Stated problem 1
In the forum thread about the 55 Chevy, what class did joec's first real race car run in?

Document excerpt
— Begin —

# 55 chevy



## BRGTold

This is my neighbor's 55..  Dang that's alot of money..It's nice but..Dang that's alot of money.... http://cgi.ebay.com/ebaymotors/Chev...2805979?pt=US_Cars_Trucks&hash=item2568d8745b


----------



## BRGTold

[ame="http://www.youtube.com/watch?v=Mlxw39Ywj6E"]One bad 55      - YouTube[/ame]


----------



## REDDOGTWO

Just a few dollars more than when it was new.


----------



## joec

BRGTold said:


> This is my neighbor's 55.. Dang that's alot of money..It's nice but..Dang that's alot of money.... http://cgi.ebay.com/ebaymotors/Chev...2805979?pt=US_Cars_Trucks&hash=item2568d8745b


 
That one reminds me of the one I built all through high school and my father blew up. I spent 3 years building every part of that car and it took him a trip around the block to over rev it by 2 grand and blow the engine to trash. It red lined at 9K but the tack showed he had taken it to 11K. It also had a fiberglass tilt forward front cap, doors and trunk lid plus a tube front axial. It was my first real race car and turned the 1/4 in very low 11 sec range. I actually ran 1/10 of second off of a national record in 65. It ran in the old NHRA B gas class.


----------



## fogtender

joec said:


> That one reminds me of the one I built all through high school and my father blew up. I spent 3 years building every part of that car and it took him a trip around the block to over rev it by 2 grand and blow the engine to trash. It red lined at 9K but the tack showed he had taken it to 11K. It also had a fiberglass tilt forward front cap, doors and trunk lid plus a tube front axial. It was my first real race car and turned the 1/4 in very low 11 sec range. I actually ran 1/10 of second off of a national record in 65. It ran in the old NHRA B gas class.




Well did he help replace the engine or use that as a training moment to instill the point about you don't loan cars out to people, even dad's?


----------

— End —

Task data
— Begin —

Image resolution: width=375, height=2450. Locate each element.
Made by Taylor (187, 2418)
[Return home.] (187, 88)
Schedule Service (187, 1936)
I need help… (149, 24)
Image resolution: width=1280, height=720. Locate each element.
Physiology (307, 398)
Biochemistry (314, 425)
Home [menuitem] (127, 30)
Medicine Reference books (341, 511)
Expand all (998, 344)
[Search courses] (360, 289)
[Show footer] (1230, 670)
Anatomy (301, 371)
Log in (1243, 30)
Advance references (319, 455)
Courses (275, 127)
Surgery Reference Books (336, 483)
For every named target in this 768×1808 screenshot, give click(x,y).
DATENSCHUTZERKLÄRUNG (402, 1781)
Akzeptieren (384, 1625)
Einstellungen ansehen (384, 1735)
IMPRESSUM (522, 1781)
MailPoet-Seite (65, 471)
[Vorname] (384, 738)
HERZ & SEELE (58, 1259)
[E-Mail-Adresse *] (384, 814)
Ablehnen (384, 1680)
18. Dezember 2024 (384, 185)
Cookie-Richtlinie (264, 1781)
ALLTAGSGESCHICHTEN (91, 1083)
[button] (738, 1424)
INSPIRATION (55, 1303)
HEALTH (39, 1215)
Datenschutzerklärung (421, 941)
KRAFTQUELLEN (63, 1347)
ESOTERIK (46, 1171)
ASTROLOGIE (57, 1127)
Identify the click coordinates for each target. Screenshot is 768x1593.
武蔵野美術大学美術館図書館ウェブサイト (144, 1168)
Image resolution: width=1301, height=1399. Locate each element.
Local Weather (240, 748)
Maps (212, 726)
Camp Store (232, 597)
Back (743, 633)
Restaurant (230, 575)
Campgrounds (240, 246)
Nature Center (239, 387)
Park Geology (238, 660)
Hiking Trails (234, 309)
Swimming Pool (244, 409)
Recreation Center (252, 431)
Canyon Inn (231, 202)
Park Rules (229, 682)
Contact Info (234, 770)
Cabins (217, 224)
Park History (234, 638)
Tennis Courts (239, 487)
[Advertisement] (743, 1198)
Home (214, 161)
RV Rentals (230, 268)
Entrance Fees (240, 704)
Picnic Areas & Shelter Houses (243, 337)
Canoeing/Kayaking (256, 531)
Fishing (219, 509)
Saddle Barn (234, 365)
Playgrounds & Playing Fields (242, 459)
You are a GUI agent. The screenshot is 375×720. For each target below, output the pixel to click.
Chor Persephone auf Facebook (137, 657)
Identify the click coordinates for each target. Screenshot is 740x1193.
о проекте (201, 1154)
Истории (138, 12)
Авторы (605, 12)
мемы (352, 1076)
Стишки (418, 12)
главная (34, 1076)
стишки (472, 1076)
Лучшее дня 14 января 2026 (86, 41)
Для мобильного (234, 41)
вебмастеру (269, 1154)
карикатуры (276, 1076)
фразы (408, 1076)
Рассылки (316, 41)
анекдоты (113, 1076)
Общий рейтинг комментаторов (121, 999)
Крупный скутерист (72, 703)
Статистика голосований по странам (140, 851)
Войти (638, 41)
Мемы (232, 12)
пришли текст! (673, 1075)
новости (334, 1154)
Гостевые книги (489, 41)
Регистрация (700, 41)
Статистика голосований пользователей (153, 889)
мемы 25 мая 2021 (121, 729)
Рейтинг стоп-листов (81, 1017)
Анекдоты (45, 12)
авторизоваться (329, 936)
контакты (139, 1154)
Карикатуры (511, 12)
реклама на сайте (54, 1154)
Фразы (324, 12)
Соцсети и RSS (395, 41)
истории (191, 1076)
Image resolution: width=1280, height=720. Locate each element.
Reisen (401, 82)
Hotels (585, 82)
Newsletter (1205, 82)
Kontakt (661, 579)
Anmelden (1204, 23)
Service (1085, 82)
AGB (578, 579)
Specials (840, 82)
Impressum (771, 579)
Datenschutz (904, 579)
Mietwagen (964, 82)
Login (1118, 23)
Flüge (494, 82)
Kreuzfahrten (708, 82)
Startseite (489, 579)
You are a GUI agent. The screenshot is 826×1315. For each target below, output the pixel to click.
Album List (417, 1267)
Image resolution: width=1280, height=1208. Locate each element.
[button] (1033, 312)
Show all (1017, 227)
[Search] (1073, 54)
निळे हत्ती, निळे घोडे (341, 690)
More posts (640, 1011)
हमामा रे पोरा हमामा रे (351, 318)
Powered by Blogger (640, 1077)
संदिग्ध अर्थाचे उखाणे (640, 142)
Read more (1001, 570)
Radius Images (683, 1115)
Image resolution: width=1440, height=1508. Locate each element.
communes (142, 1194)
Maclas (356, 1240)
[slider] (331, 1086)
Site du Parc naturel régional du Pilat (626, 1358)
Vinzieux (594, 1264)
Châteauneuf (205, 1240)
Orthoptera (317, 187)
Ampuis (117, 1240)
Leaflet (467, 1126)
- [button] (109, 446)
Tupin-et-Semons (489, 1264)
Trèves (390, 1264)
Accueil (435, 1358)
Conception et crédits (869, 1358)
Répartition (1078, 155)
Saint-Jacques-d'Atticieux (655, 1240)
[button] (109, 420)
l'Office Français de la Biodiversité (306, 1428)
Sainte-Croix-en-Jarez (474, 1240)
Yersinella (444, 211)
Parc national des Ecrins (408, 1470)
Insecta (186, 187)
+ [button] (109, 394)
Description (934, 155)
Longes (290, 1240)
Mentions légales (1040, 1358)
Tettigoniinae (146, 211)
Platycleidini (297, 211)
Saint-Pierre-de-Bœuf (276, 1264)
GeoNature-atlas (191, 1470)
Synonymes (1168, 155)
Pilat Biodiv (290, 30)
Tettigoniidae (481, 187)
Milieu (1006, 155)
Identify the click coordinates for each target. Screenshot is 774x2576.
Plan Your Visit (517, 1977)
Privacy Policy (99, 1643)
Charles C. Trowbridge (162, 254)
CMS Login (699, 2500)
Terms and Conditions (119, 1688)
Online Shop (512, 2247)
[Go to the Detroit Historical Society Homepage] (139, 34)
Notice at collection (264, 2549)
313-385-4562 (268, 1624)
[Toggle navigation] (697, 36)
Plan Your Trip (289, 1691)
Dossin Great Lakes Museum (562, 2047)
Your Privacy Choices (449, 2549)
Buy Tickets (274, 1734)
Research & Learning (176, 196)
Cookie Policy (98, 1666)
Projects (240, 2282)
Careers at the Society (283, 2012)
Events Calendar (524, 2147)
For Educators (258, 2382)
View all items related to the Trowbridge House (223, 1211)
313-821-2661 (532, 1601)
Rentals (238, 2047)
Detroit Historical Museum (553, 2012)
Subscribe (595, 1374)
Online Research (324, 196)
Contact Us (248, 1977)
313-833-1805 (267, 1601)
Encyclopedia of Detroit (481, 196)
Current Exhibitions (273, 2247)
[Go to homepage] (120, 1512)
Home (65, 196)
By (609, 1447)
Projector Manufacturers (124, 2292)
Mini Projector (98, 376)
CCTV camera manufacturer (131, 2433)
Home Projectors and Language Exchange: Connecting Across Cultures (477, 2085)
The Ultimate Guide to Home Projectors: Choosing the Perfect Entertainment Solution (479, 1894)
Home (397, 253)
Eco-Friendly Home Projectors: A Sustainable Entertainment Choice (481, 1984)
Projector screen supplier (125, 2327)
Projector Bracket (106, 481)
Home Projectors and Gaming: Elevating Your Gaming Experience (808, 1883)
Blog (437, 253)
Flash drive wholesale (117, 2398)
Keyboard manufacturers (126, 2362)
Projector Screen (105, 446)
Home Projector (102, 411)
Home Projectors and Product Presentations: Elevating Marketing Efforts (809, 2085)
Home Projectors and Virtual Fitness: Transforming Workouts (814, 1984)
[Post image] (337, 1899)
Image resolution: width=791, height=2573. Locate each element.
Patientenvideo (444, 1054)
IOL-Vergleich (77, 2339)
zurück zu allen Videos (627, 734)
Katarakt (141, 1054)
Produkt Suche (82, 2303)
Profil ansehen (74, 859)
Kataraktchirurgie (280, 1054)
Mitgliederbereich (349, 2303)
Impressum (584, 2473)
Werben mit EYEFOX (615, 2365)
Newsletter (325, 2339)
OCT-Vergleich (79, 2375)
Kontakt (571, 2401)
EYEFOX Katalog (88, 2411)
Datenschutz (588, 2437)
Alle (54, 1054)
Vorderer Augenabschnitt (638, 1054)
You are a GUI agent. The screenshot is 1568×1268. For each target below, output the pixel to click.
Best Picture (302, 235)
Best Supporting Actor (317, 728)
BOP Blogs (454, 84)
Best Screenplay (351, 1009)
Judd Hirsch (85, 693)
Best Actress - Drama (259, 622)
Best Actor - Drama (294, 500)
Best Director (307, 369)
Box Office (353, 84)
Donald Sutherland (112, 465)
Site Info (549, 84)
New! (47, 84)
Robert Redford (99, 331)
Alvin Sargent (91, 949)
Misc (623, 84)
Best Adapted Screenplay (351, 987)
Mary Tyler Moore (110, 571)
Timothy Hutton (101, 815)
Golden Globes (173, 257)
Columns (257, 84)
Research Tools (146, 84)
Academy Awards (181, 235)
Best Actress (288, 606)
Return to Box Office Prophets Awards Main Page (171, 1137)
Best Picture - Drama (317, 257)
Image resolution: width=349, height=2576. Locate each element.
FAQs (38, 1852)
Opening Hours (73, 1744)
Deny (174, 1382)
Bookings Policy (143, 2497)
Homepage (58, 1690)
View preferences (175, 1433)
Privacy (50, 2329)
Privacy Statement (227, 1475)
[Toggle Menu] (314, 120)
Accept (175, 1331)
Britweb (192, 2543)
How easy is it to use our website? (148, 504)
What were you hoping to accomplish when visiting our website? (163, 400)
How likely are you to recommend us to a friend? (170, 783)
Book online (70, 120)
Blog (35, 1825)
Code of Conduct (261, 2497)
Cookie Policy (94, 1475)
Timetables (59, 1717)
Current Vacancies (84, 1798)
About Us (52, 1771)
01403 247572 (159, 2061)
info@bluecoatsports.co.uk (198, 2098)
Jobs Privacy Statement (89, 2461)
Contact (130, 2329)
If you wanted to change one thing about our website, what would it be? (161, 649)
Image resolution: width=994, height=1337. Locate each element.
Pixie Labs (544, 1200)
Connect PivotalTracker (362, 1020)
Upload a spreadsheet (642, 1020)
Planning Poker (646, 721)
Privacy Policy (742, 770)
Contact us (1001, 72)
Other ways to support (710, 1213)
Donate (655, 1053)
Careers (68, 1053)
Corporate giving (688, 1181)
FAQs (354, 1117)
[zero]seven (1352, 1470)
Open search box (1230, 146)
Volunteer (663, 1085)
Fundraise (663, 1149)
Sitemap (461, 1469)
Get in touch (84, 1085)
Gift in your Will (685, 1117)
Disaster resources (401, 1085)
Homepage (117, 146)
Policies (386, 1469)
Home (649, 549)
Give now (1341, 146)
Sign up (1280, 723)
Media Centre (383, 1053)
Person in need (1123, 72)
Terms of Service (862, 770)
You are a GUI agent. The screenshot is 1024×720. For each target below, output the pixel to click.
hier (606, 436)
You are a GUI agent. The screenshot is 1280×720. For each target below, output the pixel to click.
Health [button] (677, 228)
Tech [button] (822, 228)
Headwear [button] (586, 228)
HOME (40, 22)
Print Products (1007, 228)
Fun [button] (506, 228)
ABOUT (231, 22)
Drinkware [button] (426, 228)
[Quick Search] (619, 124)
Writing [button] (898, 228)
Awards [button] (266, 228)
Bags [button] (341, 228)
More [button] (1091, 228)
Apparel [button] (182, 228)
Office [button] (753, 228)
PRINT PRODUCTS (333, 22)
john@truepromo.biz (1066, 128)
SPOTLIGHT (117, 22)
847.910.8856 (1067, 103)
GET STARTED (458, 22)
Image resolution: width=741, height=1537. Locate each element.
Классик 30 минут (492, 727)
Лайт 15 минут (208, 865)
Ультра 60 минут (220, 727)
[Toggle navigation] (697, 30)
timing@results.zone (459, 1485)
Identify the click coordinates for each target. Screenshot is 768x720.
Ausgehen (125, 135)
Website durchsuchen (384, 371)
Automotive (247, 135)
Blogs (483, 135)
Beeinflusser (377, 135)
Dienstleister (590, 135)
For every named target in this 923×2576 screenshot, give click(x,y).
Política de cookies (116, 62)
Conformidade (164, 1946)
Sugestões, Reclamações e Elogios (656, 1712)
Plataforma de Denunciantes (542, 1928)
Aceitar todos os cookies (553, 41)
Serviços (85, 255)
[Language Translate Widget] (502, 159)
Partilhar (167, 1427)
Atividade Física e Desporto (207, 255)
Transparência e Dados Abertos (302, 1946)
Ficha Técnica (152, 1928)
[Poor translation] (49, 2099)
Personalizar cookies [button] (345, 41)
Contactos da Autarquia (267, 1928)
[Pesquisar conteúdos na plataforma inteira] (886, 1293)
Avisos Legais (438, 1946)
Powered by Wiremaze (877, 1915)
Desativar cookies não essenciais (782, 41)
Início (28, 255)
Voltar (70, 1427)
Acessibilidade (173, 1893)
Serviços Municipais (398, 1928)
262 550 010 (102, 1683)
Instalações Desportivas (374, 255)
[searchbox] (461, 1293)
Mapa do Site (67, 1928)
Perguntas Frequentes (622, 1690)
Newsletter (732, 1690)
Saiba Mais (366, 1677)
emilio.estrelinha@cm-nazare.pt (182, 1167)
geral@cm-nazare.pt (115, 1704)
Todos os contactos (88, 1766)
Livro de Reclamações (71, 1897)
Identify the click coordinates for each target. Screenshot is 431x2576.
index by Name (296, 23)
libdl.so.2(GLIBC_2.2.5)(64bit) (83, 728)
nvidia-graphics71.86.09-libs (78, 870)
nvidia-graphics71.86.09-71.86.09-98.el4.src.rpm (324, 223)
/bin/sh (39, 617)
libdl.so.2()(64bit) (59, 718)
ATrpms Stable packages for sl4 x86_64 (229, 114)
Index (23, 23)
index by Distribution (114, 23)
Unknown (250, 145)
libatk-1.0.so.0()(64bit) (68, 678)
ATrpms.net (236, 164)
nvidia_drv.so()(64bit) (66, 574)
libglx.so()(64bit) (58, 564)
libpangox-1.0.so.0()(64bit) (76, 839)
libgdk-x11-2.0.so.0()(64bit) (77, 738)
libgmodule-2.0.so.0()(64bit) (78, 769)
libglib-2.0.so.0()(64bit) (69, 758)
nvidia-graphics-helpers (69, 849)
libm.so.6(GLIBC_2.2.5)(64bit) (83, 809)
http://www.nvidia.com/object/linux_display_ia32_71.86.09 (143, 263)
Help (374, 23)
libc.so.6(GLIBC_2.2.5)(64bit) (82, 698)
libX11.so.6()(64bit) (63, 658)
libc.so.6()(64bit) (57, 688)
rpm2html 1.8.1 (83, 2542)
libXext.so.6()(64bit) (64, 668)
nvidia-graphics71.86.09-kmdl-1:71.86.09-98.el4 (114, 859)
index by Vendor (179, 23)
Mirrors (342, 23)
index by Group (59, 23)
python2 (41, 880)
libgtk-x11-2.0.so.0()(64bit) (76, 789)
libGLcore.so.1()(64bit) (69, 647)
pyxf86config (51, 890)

— End —

Stated problem 2
In the records, rename "Tennis Courts" to "Pickleball Courts" in the part that opens with the line containing "Park Rules (229, 682)" and closes with the line containing "Статистика голосований пользователей". Return only those lines, with everything else unchanged.

Full output 1
The old NHRA B gas class.

Full output 2
Park Rules (229, 682)
Contact Info (234, 770)
Cabins (217, 224)
Park History (234, 638)
Pickleball Courts (239, 487)
[Advertisement] (743, 1198)
Home (214, 161)
RV Rentals (230, 268)
Entrance Fees (240, 704)
Picnic Areas & Shelter Houses (243, 337)
Canoeing/Kayaking (256, 531)
Fishing (219, 509)
Saddle Barn (234, 365)
Playgrounds & Playing Fields (242, 459)
You are a GUI agent. The screenshot is 375×720. For each target below, output the pixel to click.
Chor Persephone auf Facebook (137, 657)
Identify the click coordinates for each target. Screenshot is 740x1193.
о проекте (201, 1154)
Истории (138, 12)
Авторы (605, 12)
мемы (352, 1076)
Стишки (418, 12)
главная (34, 1076)
стишки (472, 1076)
Лучшее дня 14 января 2026 (86, 41)
Для мобильного (234, 41)
вебмастеру (269, 1154)
карикатуры (276, 1076)
фразы (408, 1076)
Рассылки (316, 41)
анекдоты (113, 1076)
Общий рейтинг комментаторов (121, 999)
Крупный скутерист (72, 703)
Статистика голосований по странам (140, 851)
Войти (638, 41)
Мемы (232, 12)
пришли текст! (673, 1075)
новости (334, 1154)
Гостевые книги (489, 41)
Регистрация (700, 41)
Статистика голосований пользователей (153, 889)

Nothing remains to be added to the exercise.